Records provided: Begin
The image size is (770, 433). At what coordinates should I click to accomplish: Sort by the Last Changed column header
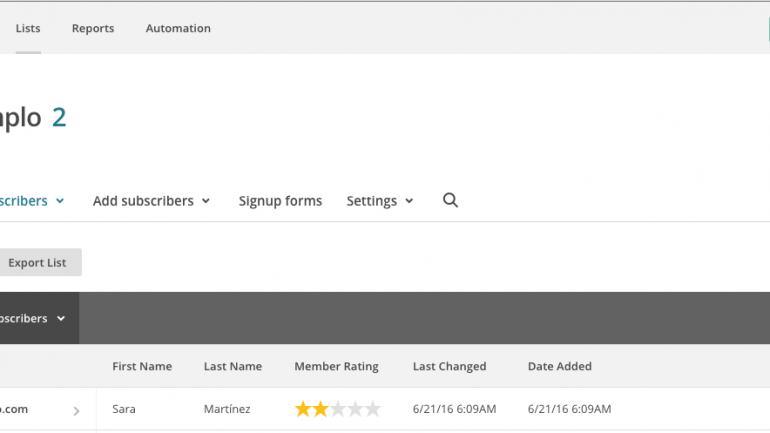coord(449,366)
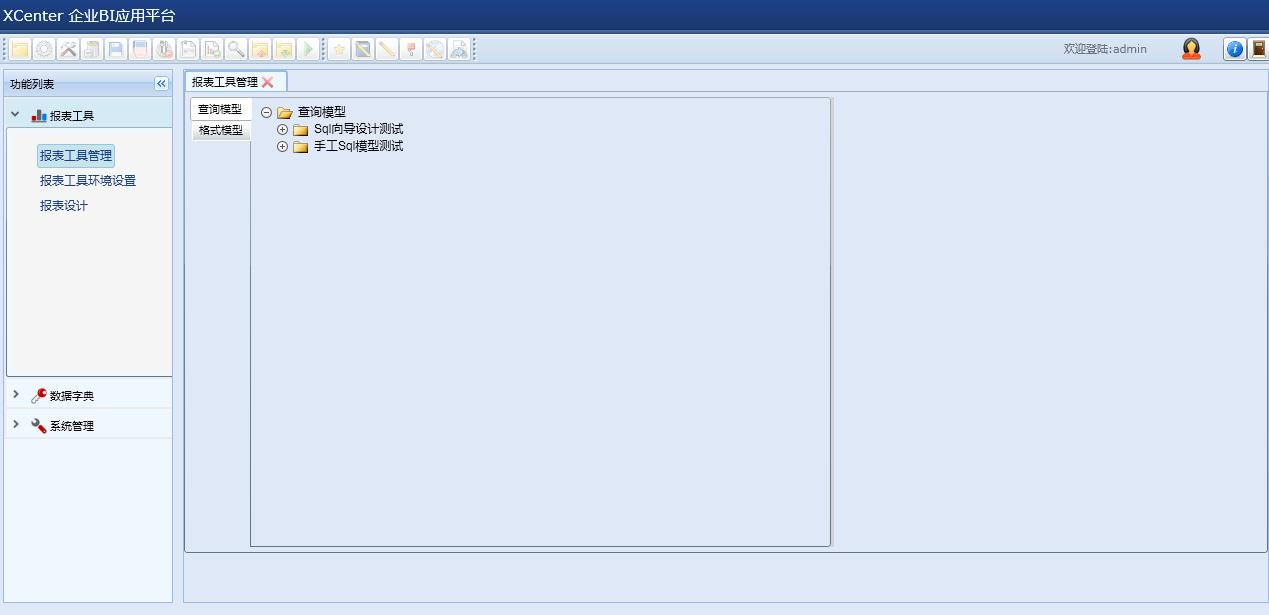Collapse the 查询模型 root tree node
The height and width of the screenshot is (615, 1269).
(x=266, y=113)
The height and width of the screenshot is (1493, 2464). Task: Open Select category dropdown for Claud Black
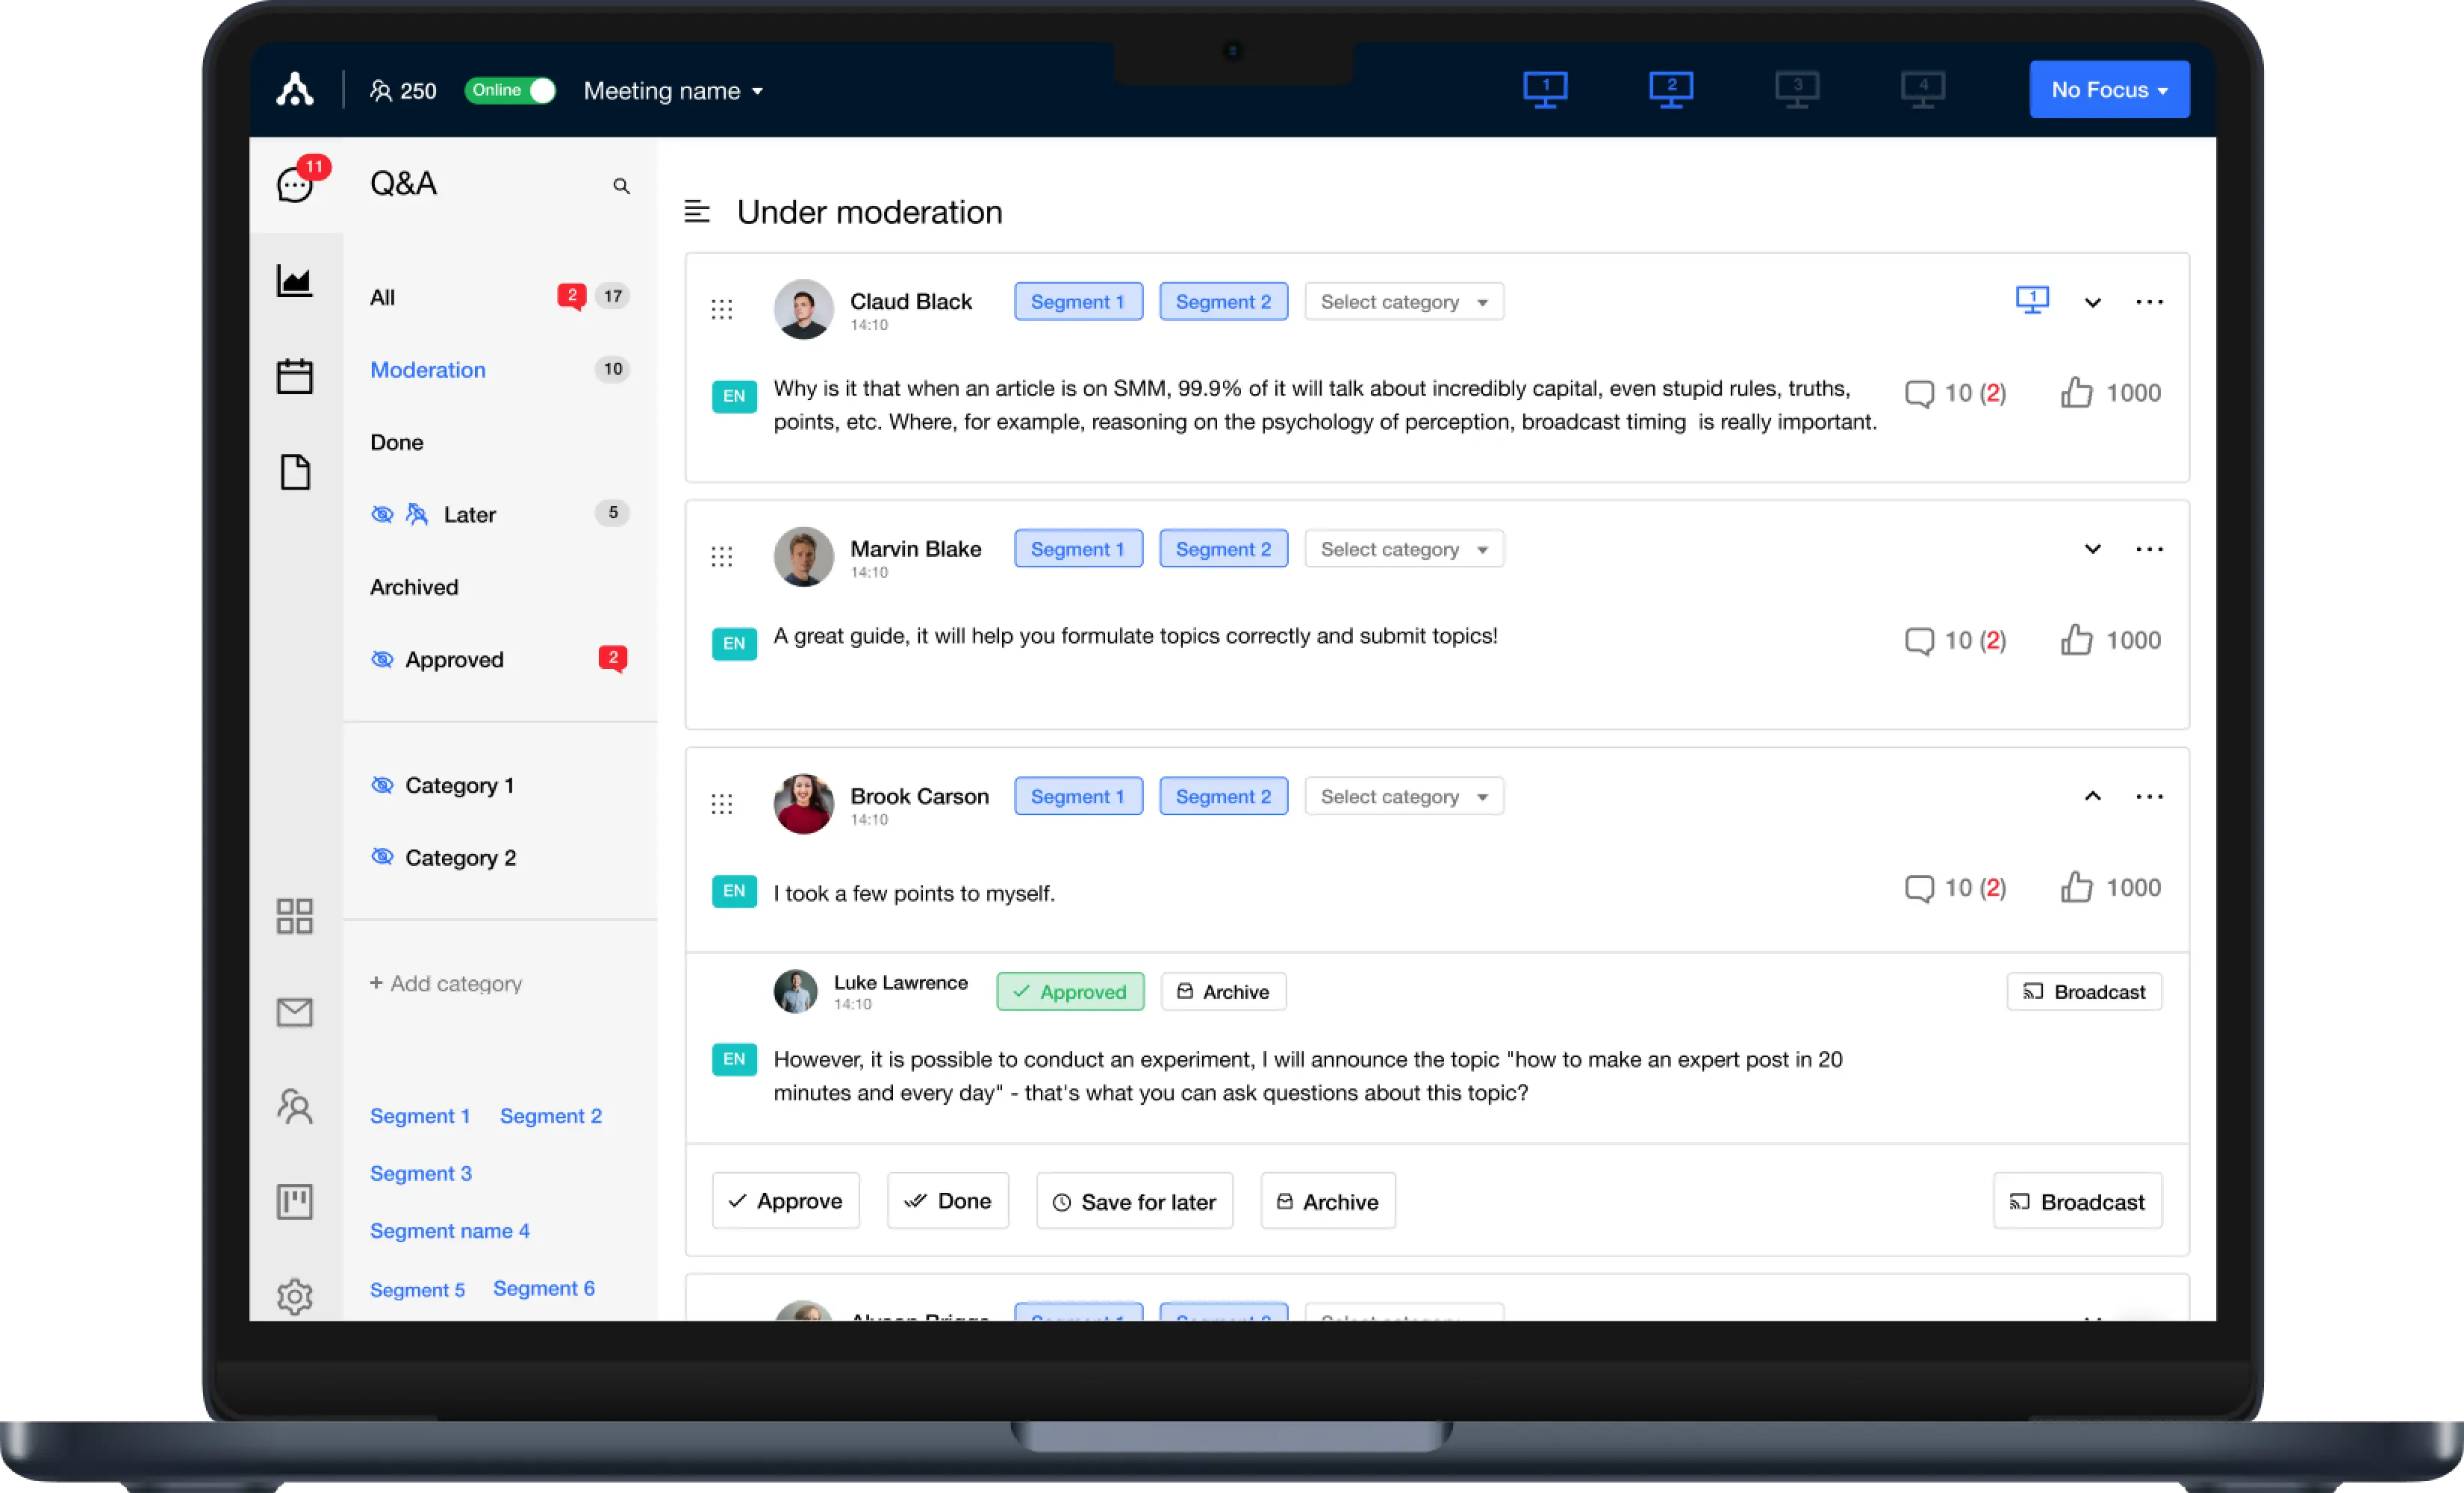(1403, 301)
Records provided: End
Output every record verbatim, excluding any picture it contains.

Written answer:
The image size is (770, 433). At what coordinates should I click to accomplish: Sort by the Last Changed column header
coord(449,366)
Collapse the 查询模型 root tree node
The height and width of the screenshot is (615, 1269).
(x=266, y=113)
The height and width of the screenshot is (1493, 2464). Task: Open Select category dropdown for Claud Black
(1403, 301)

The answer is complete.